Copyright

What is Eminent Domain? - Definition, History & Examples

Instructor: Temante Leary

Temante has taught college Business, Law and Criminal Justice courses. He has a master's degree in business and a juris doctorate (law) degree.

In this lesson, we will learn about the meaning of eminent domain, the government's right to exercise the power of eminent domain and examples of eminent domain.

Background

Eminent domain permits federal, state, county or city governments in each state to take ownership of private property for it to be used for general public use. The idea behind this concept is that it serves a general public benefit for the population as a whole instead of deferring to the benefit of private land owners. Eminent domain is often a controversial issue because people feel that their sentimental connection to their property is dismissed and isn't included in the government's decision to seize their land or in the courts' consideration of what a fair price is for their property.

What is Eminent Domain?

The Fifth Amendment of the United States Constitution provides a range of protections for citizens, and it also requires federal, state, county and city governments to pay a fair price, also known as fair market value, when they purchase all or part of a parcel of private property for the general public's use. If a government entity determines that public interest requires the use of a privately owned piece land, then they can use eminent domain to justify the purchase of that land, even if the person who owns the land doesn't want to sell it.

What is Public Use?

Private property purchased under eminent domain must be used only for a general public purpose. Eminent domain doesn't give the government the right to, for example, buy your grandma's house in order to build a members-only spa for the Senate. Examples of a general public purpose are to build a dam, a highway or a national park. These are important resources that benefit the general public. Eminent domain can also be used for economic development in a community.
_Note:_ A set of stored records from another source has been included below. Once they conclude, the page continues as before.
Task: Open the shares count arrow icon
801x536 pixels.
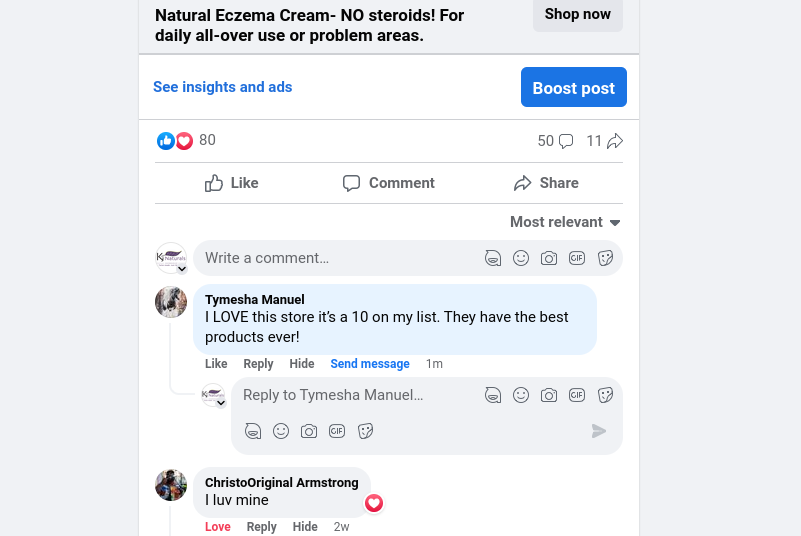Action: pyautogui.click(x=615, y=141)
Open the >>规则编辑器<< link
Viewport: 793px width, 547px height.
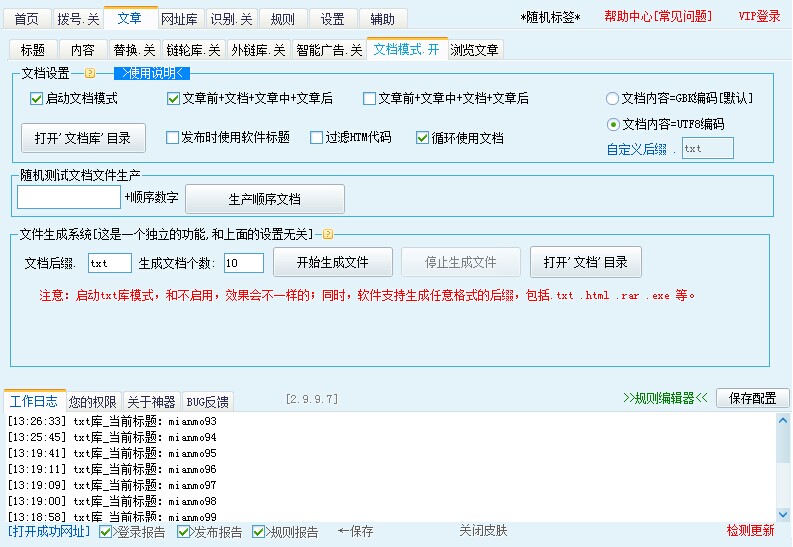tap(665, 398)
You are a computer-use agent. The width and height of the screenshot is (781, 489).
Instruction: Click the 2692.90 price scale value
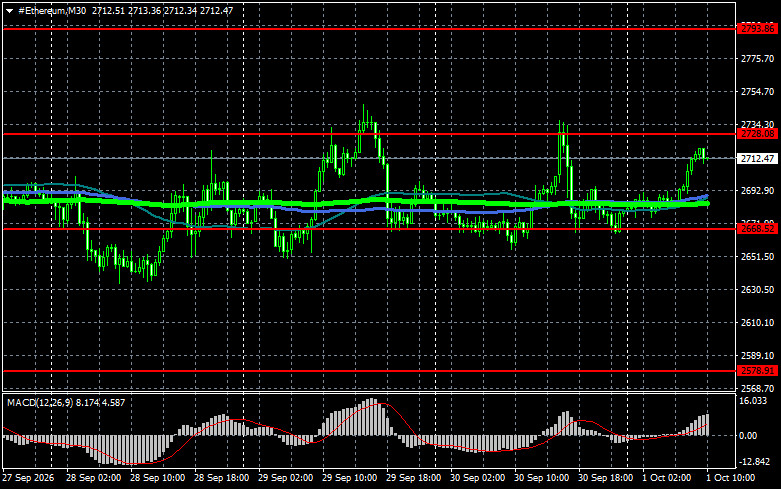pyautogui.click(x=758, y=191)
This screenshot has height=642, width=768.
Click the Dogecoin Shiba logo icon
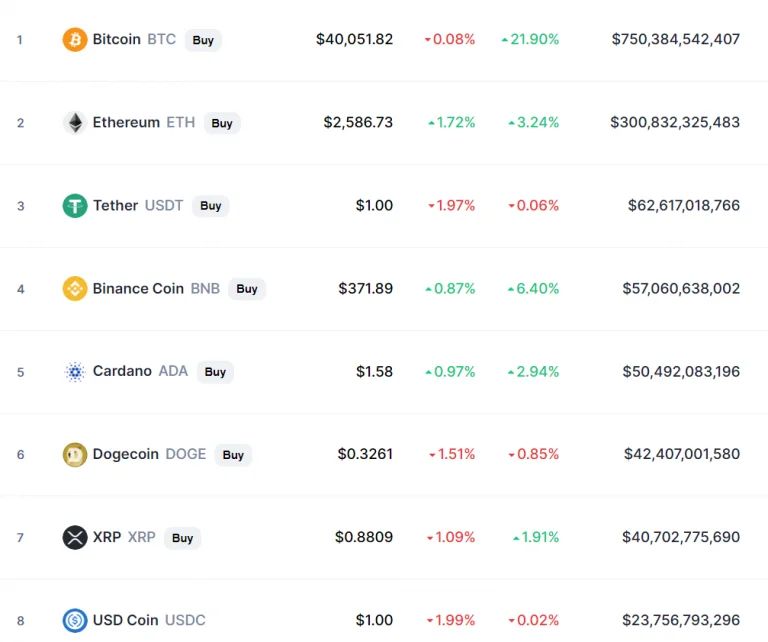pos(75,454)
For example, eminent domain has been used to acquire land for building a shopping center, housing development, stadium or arena.

Fair Market Value

A person must receive a fair price for their property when the government uses eminent domain. This fair price is described in the Fifth Amendment as 'just compensation.' Just compensation - that's 'just' as in 'justice' - is normally determined by the fair market value of the property. The fair market value of a property is supposed to be impartial, benefitting neither the buyer nor the seller, meaning it may be lower than the value the property is actually worth in its given market. For example, in a city like San Francisco, where housing prices are wildly inflated by demand rather than the size and quality of the property, fair market value is likely to be lower than the price the property would fetch if competition caused the selling price to skyrocket. However, fair market value is typically determined by a consideration of what price a buyer would pay and a seller would accept in a low-pressure situation, so though this price may be lower than what a seller could theoretically get in an ordinary property sale, they are still likely to be paid an acceptable amount of money thanks to the protections provided by the Fifth Amendment.